I don't wanna start any text editor wars here, but just wondered what everyone else was using for writing Nim?
And do certain editors offer better features than others, not just syntax highlighting but things like debugging support etc.
I'm using Emacs myself, and even though I find Emacs slow sometimes it is an editor that can do a lot of things.
I did try Vim, and yes its faster than Emacs but I could not get used to having to switch modes before editing text. With Emacs I can just press the same keys to do certain things without having to switch modes first.
Anyway, I digress :-)
What editor are you using with Nim?
Emacs here, using mostly the default key bindings.
About the slowness, you probably just need to disable the nimsuggest-mode. I haven't noticed any slowness when editing Nim code (or anything) in Emacs.
Emacs slows down when you have long lines so not just with Nim.
I am using version 25.1
Emacs slows down when you have long lines
I agree, but that would be a rare case where you have a single line unprettified JSON or something like that.
How long are your lines in Nim? I default to 80 chars per line. For Emacs, "too long" lines would be in the range of upper hundreds of chars per line.

» **Aim A**
Shorten the paragraph in the Nim editor discussion that begins "I did try Vim" and keep its main facts.
» **Aim B**
In the Nim editor discussion, how many characters per line does the writer of the last post use by default?
» **Aim C**
Pick up the Nim editor discussion where it stops and continue it.

» **Data segment**
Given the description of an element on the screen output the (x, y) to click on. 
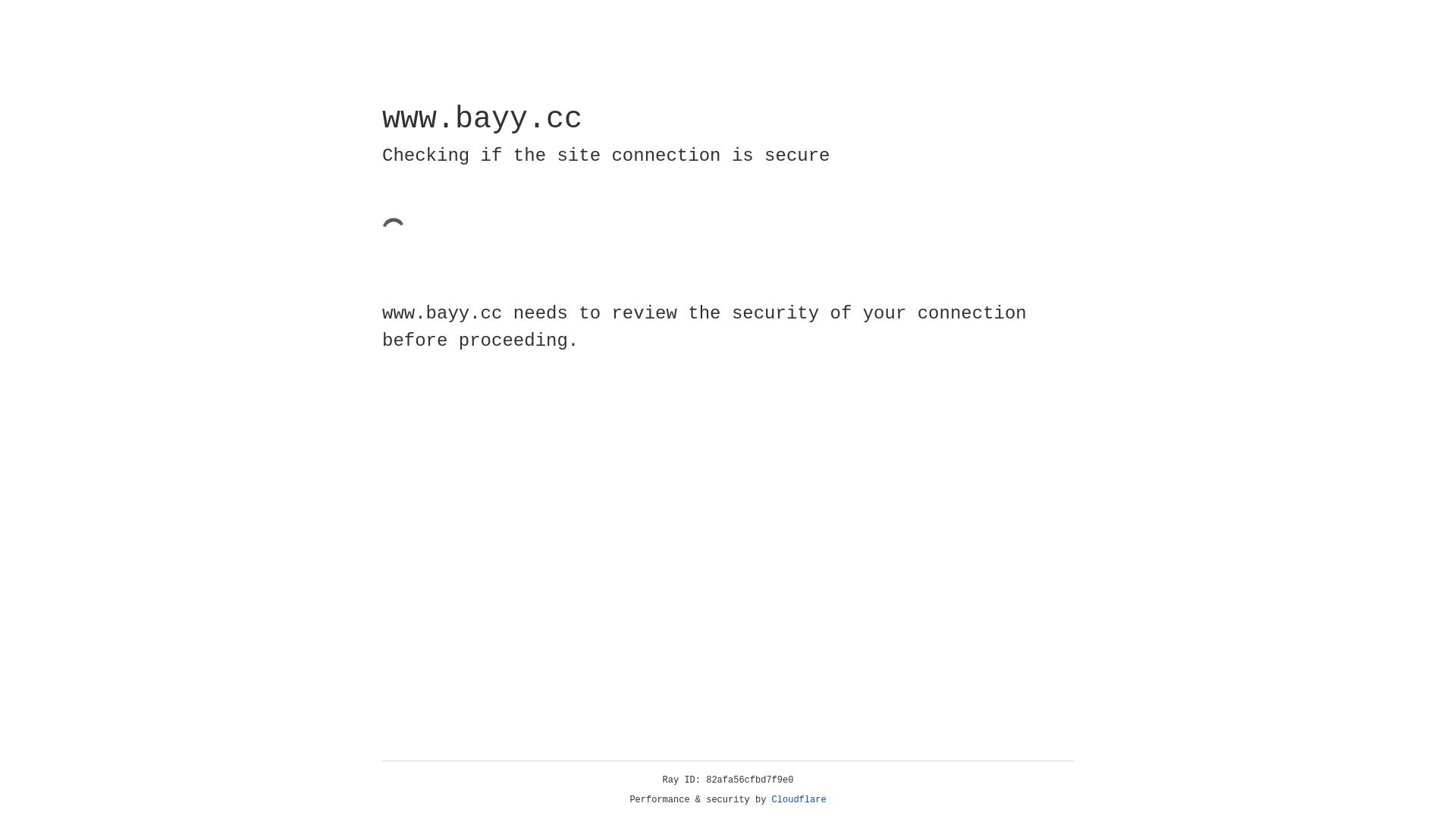
Cloudflare Element type: text (798, 799)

» **Answer A**
Vim was faster than Emacs, but the writer couldn't get used to switching modes before editing. Emacs lets the same keys do things without a mode switch.

» **Answer B**
80 characters per line.

» **Answer C**
I am using version 25.1
The latest stable release as of today is 26.2, which I would recommend upgrading to. I am on the latest master build of emacs (27.x).
I am reluctant to upgrade at the moment because I am using a lot of packages plus my own customizations. And I don't think the slowness with scrolling with long lines would have been fixed anyway, so no gains by upgrading.
Try emacs with lines like this, I also have one or two even longer....
let predefinedGlobals = ["about","and","animate","as","at","by","case","catch","collect","continue","coordsys","do","else","exit","fn","for","from","function","global","if","in","local","macroscript","mapped","max","not","of","or","parameters","persistent","plugin","rcmenu","return","rollout","set","struct","then","throw","to","tool","try","undo","utility","when","where","while","with","true","false","on","off","pi","e","red","green","blue","white","black","orange","yellow","brown","gray","x_axis","y_axis","z_axis","ok","undefined","unsupplied","dontcollect","noValue"]
vim.
I don't have long lines because I run nimpretty.
You are right; may be nim-mode is exacerbating the slowness issue.
I haven't come across this issue as I limit the number of chars per line to around 80.
Try using nimpretty that ships with Nim.
With a longlines.nim ( http://ix.io/1QnF ), running nimpretty longlines.nim modifies the same file to this ( http://ix.io/1QnG ).
And Emacs itself tends to be somewhat unresponsive, as evidenced by the very first posts in this thread.
That's a grossly incorrect generalization.
I agree that Emacs has a weak spot when handling long lines. I have been using Emacs for 14+ years, and I never came across that limitation, may be because I code in 2-window frames and thus limit line lengths to roughly 80 chars.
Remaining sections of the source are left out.